Oggi un mutamento (da definire) è auspicabile? Di più, necessario?

I mutamenti nella scuola sono periodicamente necessari, in corrispondenza dei mutamenti socio-ambientali. La tecnologia, specie quella informatica, sta cambiando radicalmente il modo di comunicare e anche quello di vivere: i giovani sono i più esposti all’influenza di questo nuovo ambiente. La scuola – sia per la didattica, sia per la pedagogia – non può non tenerne conto. Ma ogni adeguamento va progettato e deciso in base al rispetto delle diversità individuali degli allievi, dei cambiamenti sociali, delle esigenze prevedibili della società di domani, dell’evoluzione sociale ed economica della popolazione e del mondo del lavoro. Tutti questi fattori vanno presi in considerazione facendoli interagire; considerarne uno solo mi sembra insufficiente.

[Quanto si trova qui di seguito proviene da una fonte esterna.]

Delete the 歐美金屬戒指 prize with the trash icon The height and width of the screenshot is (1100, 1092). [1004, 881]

Quale influsso potrebbe avere La scuola che verrà, se realizzata, sul Liceo?

Credo opportuno citare dati del passato. Quando dalla formazione ginnasiale si è passati a quella della scuola media unica, ci si poteva aspettare un sensibile incremento delle bocciature all’inizio degli studi liceali: e così è stato, infatti, in certa misura. Ma poi i dati sono cambiati: al liceo di Lugano 1, nel 1987/88 solo il 27% di chi giungeva dalle medie con una bocciatura riusciva promosso al termine della prima liceale. Poi, nel giro di dieci anni, la percentuale di promozioni nella stessa categoria di allievi è salita al 62%!

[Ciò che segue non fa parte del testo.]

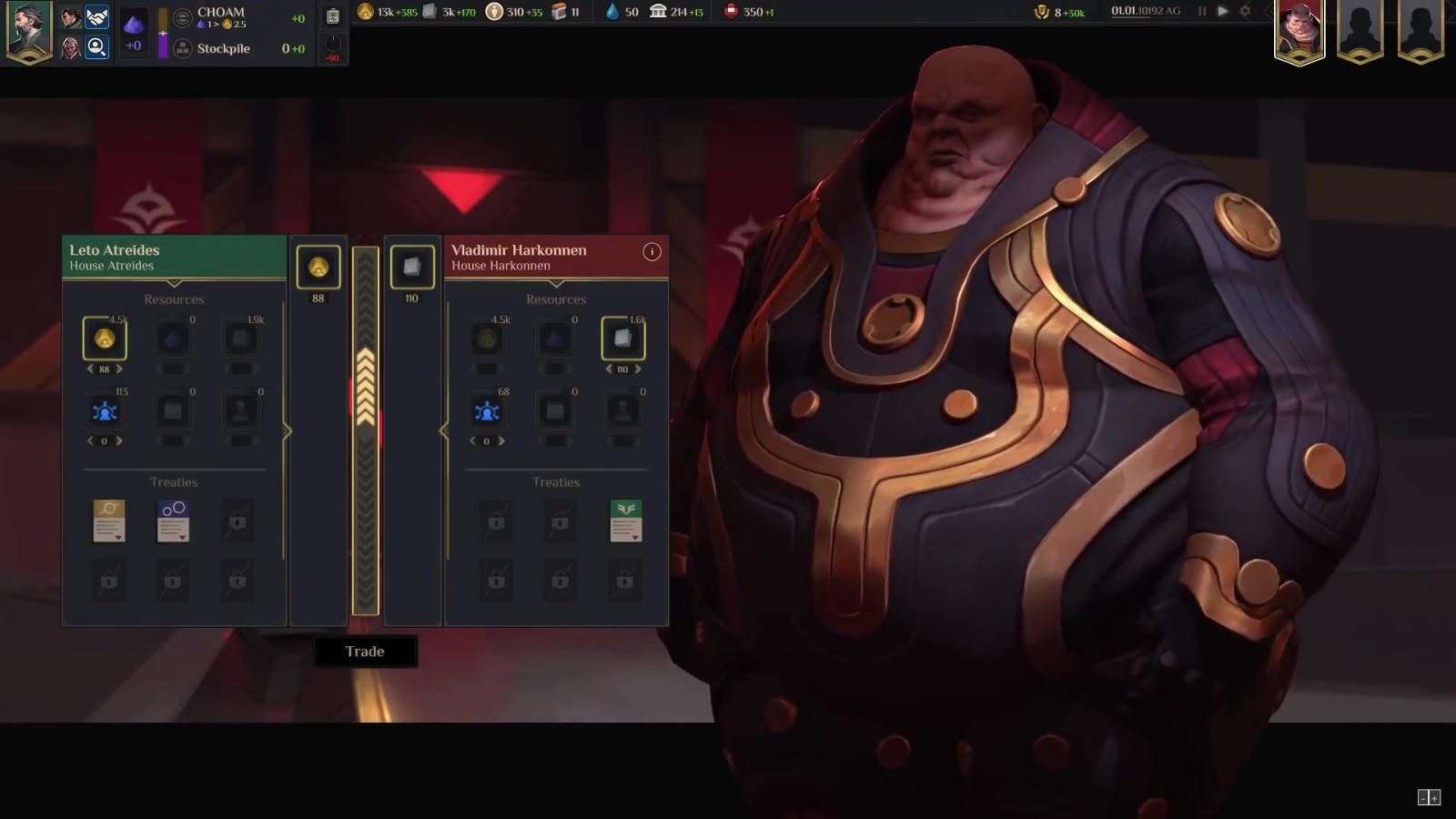Open the Harkonnen info icon

(x=652, y=252)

Naturalmente, sono possibili diverse interpretazioni. Una, sulla quale credo si debba riflettere, è questa: una percentuale troppo alta di insuccessi scolastici liceali potrebbe far pensare a una severità e a pretese eccessive, specie considerando che il livello di competenze degli allievi usciti dalla scuola media non può che essere inferiore a quello dei ginnasi scomparsi. E allora, a poco a poco, spontaneamente i docenti del liceo rivedono i loro criteri di valutazione, abbassano i requisiti richiesti per la sufficienza così da adeguarli alla preparazione più modesta degli studenti che approdano al liceo. Così, passo per passo, ad ogni grado scolastico la preparazione risulta sempre più bassa.

La parola chiave del progetto sembra essere scuola “inclusiva”. Come legge questa parola, che cosa significa per lei?

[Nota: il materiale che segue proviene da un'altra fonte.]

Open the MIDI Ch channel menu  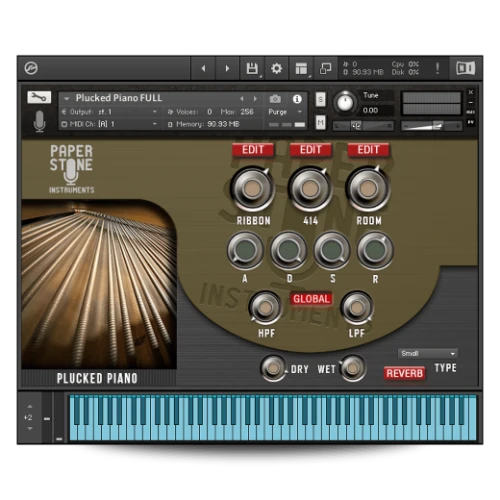109,124
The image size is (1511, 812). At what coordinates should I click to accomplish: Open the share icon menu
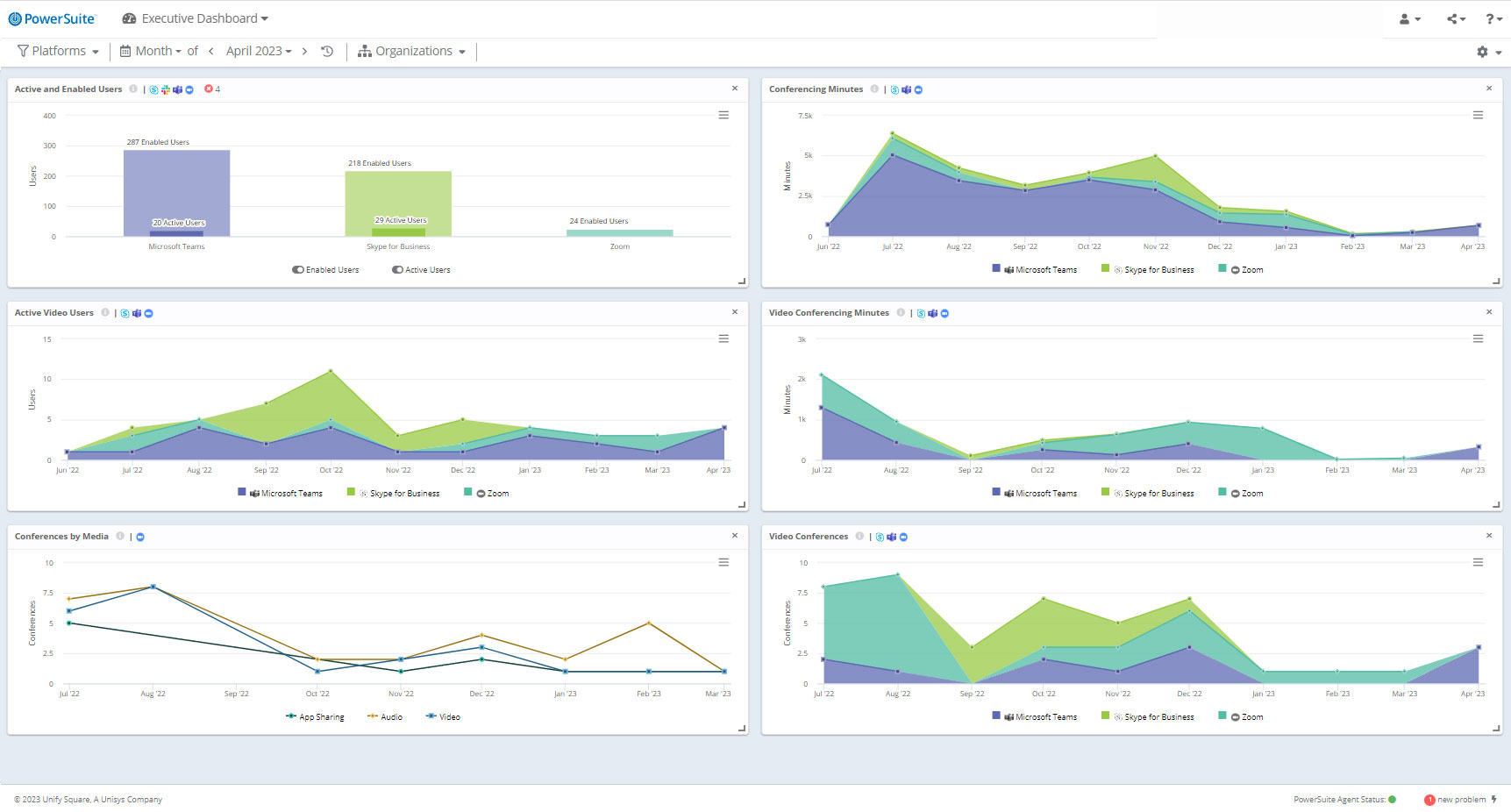pyautogui.click(x=1456, y=18)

Le parole a volte servono a intendersi, altre volte a fraintendersi. Dipende dal valore che si dà loro: ogni sostantivo è una universalizzazione che funziona a certi livelli, ma che diviene ingannevole se la si assolutizza. Così è anche per la parola “inclusione”: se la intendiamo nel senso che ad ogni allievo va riconosciuta uguale dignità e uguale diritto all’istruzione, ciò significa che la scuola deve tentare di non escludere nessun giovane dall’istruzione alla quale ha diritto; dunque la scuola tenterà di colmare eventuali deficit intellettivi, linguistici, culturali, nell’intento di portare lo studente ad un livello di competenze e di educazione morale che gli permetta di essere poi incluso adeguatamente nel mondo del lavoro e nella società adulta. Ma se il tentativo della scuola non raggiunge il suo obiettivo, e si dichiara comunque che l’obiettivo è raggiunto, allora la parola inclusione assume un valore assoluto che non corrisponde alla verità oggettiva; l’inclusione scolastica rimane allora puramente formale e comporterà poi un’esclusione di fatto, almeno parziale, dalla società e dal lavoro.